Michigan’s HBOT Explosion: How a 5-Year-Old’s Death Sparked Calls for New Rules

On January 31, 2025, tragedy struck in Troy, Michigan. A hyperbaric oxygen chamber at The Oxford Center exploded during a morning treatment, killing five-year-old Thomas Cooper and injuring his mother, who had rushed to pull him out of the flames ^[1].

The boy had been receiving therapy for ADHD and sleep apnea – conditions not approved for hyperbaric oxygen therapy (HBOT) by the U.S. Food and Drug Administration ^[1].

The fire spread within seconds. Static discharge from a blanket or sheet brushing against the mattress inside the oxygen-rich chamber likely triggered the spark, according to hyperbaric safety expert François Burman ^[2].

“If proper grounding protocols had been followed, the fire would not have happened,” Burman testified ^[2].

Warnings That Went Ignored

The Oxford Center had already been flagged internally. Tiffany Hosey, a certified hyperbaric technologist who worked there before being fired, told investigators she repeatedly warned management about missing grounding straps.

These straps = a simple way to discharge static electricity from patients, reducing fire risk.

“I asked multiple times, ‘Why aren’t we strapping the patients?’” Hosey said ^[2].

The response from leadership?

Straps were a “choking hazard for some children” and unnecessary because of supposed in-house tests. Hosey wasn’t buying it: “This was preventable,” she testified ^[2].

She also described sloppy record-keeping, weak training, and safety checks that were rarely done. Daily, weekly, and monthly reviews – supposed to be routine – were skipped ^[2].

That begs the obvious question: if staff were sounding alarms, why wasn’t management listening?

A Regulatory Black Hole

The Oxford Center isn’t alone in running HBOT for conditions outside FDA approval. Across the country, clinics advertise oxygen chamber treatments for PTSD, autism, Alzheimer’s, and other conditions without formal approval or oversight ^[3].

That’s legal, since doctors can prescribe “off-label” uses, but it leaves a regulatory gray zone = less accountability when things go wrong.

Michigan doesn’t license or inspect all HBOT facilities ^[3]. Some operate like medical clinics, others like wellness spas. Unlike hospitals, they aren’t always required to meet standards such as ASME PVHO-1, a safety code for pressure vessels ^[3].

“Facilities are treating children and other vulnerable people. We need to make sure they’re safe,” said Rep. Felicia Brabec, a Democrat from Ann Arbor ^[3].

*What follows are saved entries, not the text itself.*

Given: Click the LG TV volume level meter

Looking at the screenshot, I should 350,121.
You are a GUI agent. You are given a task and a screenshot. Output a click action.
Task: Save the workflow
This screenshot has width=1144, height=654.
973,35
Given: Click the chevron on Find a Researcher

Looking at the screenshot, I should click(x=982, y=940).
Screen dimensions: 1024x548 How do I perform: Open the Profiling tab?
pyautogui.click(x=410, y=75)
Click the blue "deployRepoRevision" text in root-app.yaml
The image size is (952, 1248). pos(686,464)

Republican Rep. Kathy Schmaltz echoed the sentiment: “If you’re using a medical-grade device to treat patients, there should be oversight. Period” ^[3].

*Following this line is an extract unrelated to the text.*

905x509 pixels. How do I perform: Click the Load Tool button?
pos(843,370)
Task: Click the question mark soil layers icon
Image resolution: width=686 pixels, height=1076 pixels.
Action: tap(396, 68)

Not everyone agrees on new rules though.

Critics say existing standards are fine, but clinics simply fail to follow them ^[3]. Which leads to the reader’s natural question: “So, is the problem bad actors or bad rules?”

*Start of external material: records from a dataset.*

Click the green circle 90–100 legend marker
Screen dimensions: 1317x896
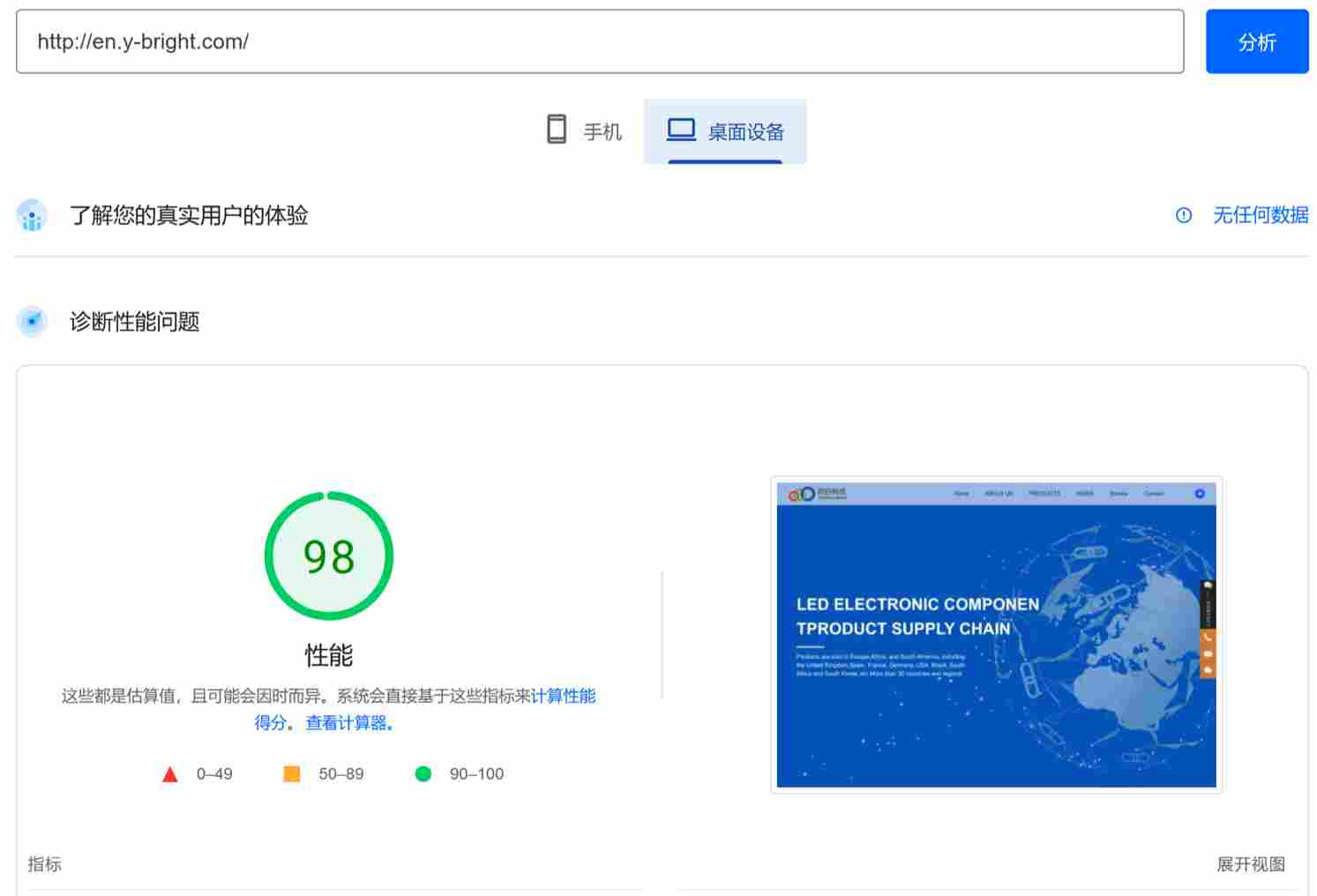pos(424,773)
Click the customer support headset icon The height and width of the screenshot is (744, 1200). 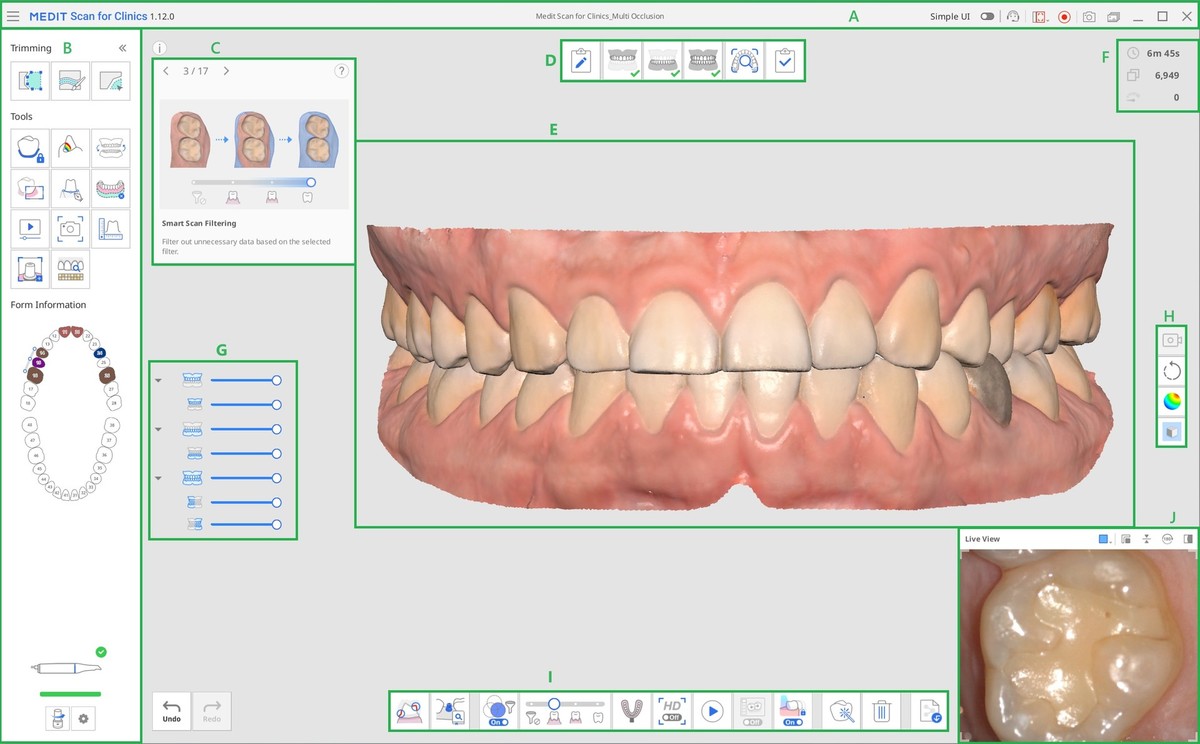pyautogui.click(x=1014, y=17)
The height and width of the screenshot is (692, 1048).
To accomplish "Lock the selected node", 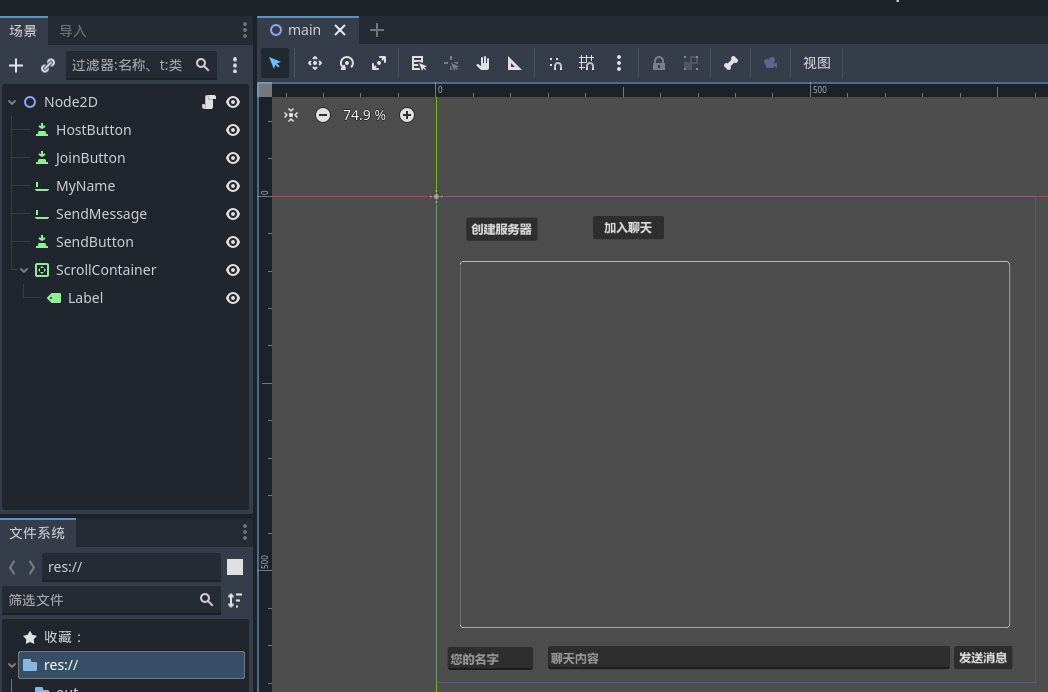I will [659, 63].
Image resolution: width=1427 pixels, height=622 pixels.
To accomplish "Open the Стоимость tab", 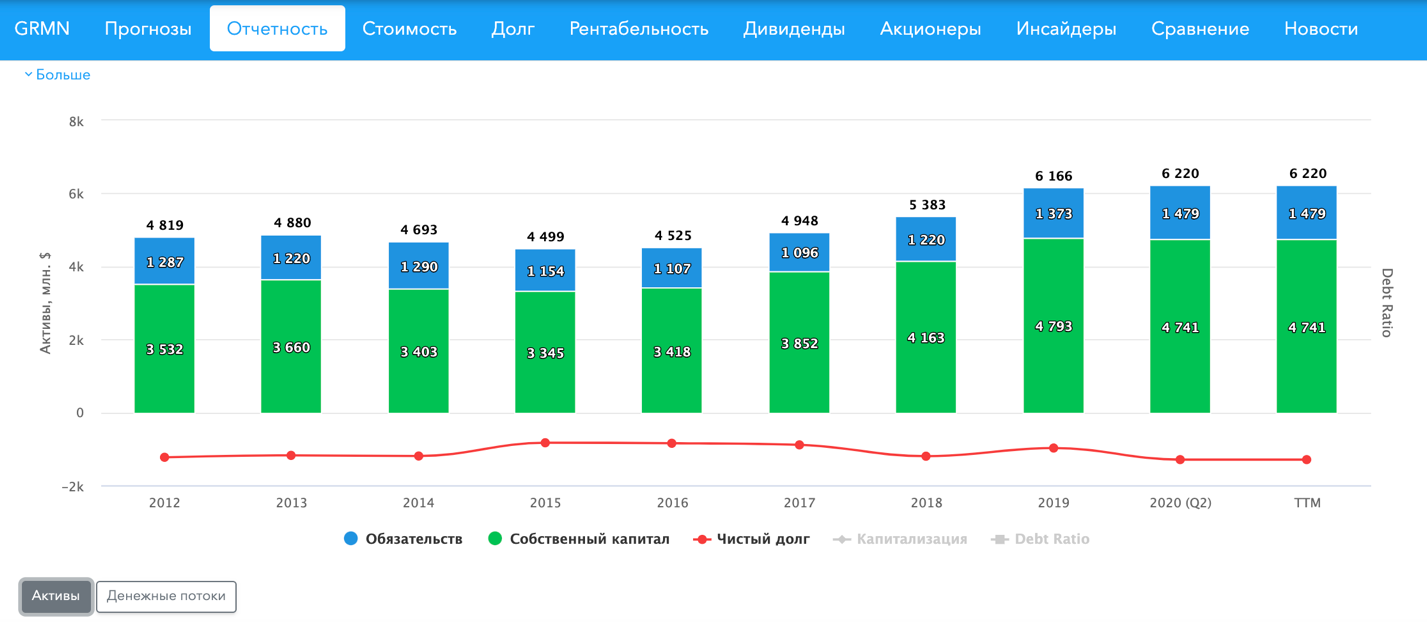I will click(409, 29).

The answer, at least in Michigan, is probably both.

Where Things Stand Now

The January fire wasn’t the only deadly HBOT incident in 2025. A woman in Arizona also died during treatment earlier this year ^[3].

Those two cases have accelerated Michigan lawmakers’ efforts to tighten regulation. A bill to license and inspect HBOT centers is expected before year’s end ^[3].

(Ed. note: Lawmakers aren’t moving in a vacuum – pressure is mounting from grieving families, medical watchdogs, and experts who’ve long warned that HBOT’s “wild west” reputation would eventually lead to disaster.)

At its core, this story isn’t just about one tragic fire. It’s about the risks of turning medical technology into an unregulated business. A boy’s death in Troy made those risks impossible to ignore.